Alice Kaplan est professeure de littérature française à l’université Yale aux Etats -Unis. Dans ce tract elle nous livre l’ensemble de ses doutes et de ses questions sur l’issue de ces élections, ce texte est écrit peu de temps avant la date du vote populaire. Il porte sur les quatre années du mandat présidentiel américain encore actif, du 10 septembre 2016 au 1er septembre 2020. Ce  journal de bord  – j’imagine que le tract publié par Gallimard est un choix d’extraits du journal – pointe faits, témoignages, questions, pensées, au fil du temps politique qui avance de tweet en tweet présidentiel, de décisions politiques en transformations institutionnelles du pays.

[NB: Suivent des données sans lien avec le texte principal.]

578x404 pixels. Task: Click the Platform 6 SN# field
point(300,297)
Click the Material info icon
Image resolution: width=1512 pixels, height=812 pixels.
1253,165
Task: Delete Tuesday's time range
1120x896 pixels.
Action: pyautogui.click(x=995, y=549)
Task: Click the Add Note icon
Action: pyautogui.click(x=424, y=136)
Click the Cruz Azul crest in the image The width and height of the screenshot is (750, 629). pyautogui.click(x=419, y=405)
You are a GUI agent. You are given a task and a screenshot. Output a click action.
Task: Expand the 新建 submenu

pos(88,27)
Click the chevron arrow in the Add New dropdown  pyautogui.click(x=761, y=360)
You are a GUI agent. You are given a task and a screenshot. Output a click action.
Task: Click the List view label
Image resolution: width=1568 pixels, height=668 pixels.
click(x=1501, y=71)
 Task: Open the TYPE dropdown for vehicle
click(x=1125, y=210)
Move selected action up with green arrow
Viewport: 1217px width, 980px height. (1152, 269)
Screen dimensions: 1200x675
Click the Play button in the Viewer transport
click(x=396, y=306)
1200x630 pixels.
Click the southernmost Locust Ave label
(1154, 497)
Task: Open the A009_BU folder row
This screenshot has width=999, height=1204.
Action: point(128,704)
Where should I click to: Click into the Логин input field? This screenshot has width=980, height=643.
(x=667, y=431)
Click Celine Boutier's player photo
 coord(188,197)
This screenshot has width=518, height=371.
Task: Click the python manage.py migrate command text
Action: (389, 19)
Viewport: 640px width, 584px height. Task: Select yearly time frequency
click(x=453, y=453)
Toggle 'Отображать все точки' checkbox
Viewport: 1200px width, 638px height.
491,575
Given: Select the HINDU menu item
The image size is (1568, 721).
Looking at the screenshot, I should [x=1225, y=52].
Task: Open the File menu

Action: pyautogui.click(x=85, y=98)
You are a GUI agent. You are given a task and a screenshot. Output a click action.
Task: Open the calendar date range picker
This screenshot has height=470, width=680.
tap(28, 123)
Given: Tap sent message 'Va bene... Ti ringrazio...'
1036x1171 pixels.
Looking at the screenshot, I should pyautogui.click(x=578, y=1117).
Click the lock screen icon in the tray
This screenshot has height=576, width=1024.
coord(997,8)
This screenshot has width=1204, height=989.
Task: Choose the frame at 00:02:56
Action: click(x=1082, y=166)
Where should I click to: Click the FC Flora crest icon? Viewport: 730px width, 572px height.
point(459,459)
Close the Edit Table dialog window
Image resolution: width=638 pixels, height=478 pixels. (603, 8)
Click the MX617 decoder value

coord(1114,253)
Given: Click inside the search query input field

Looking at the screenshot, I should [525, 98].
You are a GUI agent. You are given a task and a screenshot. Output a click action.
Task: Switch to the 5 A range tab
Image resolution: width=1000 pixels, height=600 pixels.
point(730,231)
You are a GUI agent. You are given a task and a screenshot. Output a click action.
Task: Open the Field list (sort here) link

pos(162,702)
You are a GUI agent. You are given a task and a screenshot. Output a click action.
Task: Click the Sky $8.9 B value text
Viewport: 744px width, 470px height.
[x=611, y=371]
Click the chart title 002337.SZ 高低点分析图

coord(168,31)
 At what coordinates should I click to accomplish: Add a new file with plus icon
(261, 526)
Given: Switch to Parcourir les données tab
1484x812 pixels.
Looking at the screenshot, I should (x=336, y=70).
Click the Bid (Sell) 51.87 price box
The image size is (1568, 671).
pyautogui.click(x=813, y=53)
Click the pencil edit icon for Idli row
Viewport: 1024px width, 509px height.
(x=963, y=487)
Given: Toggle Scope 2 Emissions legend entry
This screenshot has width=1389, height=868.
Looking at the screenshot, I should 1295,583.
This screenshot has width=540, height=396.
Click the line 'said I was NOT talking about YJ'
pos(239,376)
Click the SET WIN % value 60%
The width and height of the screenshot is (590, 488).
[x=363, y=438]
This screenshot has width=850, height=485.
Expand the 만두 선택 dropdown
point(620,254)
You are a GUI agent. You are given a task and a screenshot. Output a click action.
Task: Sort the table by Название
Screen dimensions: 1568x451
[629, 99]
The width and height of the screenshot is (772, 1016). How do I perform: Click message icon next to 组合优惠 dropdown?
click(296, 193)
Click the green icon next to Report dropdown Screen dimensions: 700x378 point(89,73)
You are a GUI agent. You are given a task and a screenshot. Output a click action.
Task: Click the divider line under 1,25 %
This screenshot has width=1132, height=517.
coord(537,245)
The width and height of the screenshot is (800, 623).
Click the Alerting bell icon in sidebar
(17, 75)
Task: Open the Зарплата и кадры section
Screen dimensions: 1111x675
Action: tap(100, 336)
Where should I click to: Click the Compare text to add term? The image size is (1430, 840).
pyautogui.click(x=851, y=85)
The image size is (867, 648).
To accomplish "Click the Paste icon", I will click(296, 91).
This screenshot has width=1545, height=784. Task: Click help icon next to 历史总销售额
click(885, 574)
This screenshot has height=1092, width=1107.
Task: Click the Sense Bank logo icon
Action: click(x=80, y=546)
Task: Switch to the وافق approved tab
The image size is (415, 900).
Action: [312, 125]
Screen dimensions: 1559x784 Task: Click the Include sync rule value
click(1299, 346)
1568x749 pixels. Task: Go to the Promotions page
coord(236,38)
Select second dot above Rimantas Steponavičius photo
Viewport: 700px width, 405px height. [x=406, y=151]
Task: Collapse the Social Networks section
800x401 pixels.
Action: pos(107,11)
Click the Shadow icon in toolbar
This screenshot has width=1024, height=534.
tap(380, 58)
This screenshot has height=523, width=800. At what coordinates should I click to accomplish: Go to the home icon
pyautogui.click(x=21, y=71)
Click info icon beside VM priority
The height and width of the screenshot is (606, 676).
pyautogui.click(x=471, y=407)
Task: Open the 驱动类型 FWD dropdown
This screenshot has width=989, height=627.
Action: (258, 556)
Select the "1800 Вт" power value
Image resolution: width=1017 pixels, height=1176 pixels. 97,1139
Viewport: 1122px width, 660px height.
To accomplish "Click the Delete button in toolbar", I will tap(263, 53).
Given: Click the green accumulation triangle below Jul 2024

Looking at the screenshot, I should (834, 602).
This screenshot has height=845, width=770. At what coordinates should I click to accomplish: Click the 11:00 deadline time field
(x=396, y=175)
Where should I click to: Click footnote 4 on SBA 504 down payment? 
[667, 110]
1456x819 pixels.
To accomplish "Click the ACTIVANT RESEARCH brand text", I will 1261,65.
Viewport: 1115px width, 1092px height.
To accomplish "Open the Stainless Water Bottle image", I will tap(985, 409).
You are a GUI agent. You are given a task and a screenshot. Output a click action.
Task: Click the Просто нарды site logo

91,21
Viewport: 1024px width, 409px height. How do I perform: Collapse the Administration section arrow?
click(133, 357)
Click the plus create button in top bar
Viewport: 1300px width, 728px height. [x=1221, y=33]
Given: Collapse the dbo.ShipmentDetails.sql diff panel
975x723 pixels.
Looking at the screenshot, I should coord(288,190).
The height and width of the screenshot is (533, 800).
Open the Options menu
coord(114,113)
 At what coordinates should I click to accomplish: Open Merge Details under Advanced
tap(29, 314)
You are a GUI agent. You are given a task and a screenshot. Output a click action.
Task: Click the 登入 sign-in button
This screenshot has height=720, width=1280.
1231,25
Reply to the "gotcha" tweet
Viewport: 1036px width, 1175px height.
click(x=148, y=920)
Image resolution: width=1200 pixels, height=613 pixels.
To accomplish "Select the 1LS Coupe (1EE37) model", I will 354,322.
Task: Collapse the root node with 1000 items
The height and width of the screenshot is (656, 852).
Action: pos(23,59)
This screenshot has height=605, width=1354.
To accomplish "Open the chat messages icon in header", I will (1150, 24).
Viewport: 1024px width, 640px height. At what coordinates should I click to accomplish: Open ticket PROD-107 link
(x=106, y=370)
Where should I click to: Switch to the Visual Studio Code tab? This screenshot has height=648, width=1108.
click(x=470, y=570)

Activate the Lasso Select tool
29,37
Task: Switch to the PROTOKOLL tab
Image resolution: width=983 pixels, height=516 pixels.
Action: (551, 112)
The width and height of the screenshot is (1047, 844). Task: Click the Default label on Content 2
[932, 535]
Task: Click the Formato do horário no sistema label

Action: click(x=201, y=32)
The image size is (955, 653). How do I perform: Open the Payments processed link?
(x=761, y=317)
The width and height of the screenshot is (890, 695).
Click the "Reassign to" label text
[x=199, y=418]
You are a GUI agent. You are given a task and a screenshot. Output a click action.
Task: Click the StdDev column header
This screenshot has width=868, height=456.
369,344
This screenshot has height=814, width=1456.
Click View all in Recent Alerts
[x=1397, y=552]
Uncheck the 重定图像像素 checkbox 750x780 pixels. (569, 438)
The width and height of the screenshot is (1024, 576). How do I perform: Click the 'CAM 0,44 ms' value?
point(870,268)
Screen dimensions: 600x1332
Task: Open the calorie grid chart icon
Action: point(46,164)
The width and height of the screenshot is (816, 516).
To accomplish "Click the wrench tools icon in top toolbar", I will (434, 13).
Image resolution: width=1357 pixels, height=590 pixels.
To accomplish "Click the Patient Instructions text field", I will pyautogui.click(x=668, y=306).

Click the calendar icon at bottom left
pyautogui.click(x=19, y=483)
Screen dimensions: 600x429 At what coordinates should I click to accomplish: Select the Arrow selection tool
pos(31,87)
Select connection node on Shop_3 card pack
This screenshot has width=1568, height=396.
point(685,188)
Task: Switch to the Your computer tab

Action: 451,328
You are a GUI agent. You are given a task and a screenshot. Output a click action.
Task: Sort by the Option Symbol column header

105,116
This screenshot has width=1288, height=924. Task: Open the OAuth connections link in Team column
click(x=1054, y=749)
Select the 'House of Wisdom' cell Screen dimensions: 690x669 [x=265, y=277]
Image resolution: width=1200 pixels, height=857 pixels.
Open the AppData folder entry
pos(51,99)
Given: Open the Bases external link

C’est un texte dynamique et précis que nous livre ici Alice Kaplan. Nous apprenons beaucoup sur ce grand pays et cette forme de démocratie où le poids des grands électeurs pèse plus que celui du vote populaire; leur méthode de désignation remonte au 18ème siècle formalisant alors une règle dite de rééquilibrage entre territoires urbains naissants et vastes contrées rurales isolées. Une organisation électorale démocratique vieille de deux cent ans qui détermine encore et essentiellement la forme suprême du pouvoir américain. Ce rapport au temps institutionnel nous paraît étrange, nous qui avons connu cinq constitutions, en rêvons (éventuellement) d’une sixième… Que comprendre ?
Et soudain Proust surgit au détour d’une page. Il s’agit d’un moment d’études universitaires sur le phrasé proustien qu’elle revendique comme résistance au langage politique, « si abîmé » écrit-elle. A découvrir !  Cela nous concerne, cela nous parle, car si nous avons souvent et beaucoup ri du langage médiatique de Trump, nous pourrions tout aussi bien nous interroger sur celui de nos édiles nationales.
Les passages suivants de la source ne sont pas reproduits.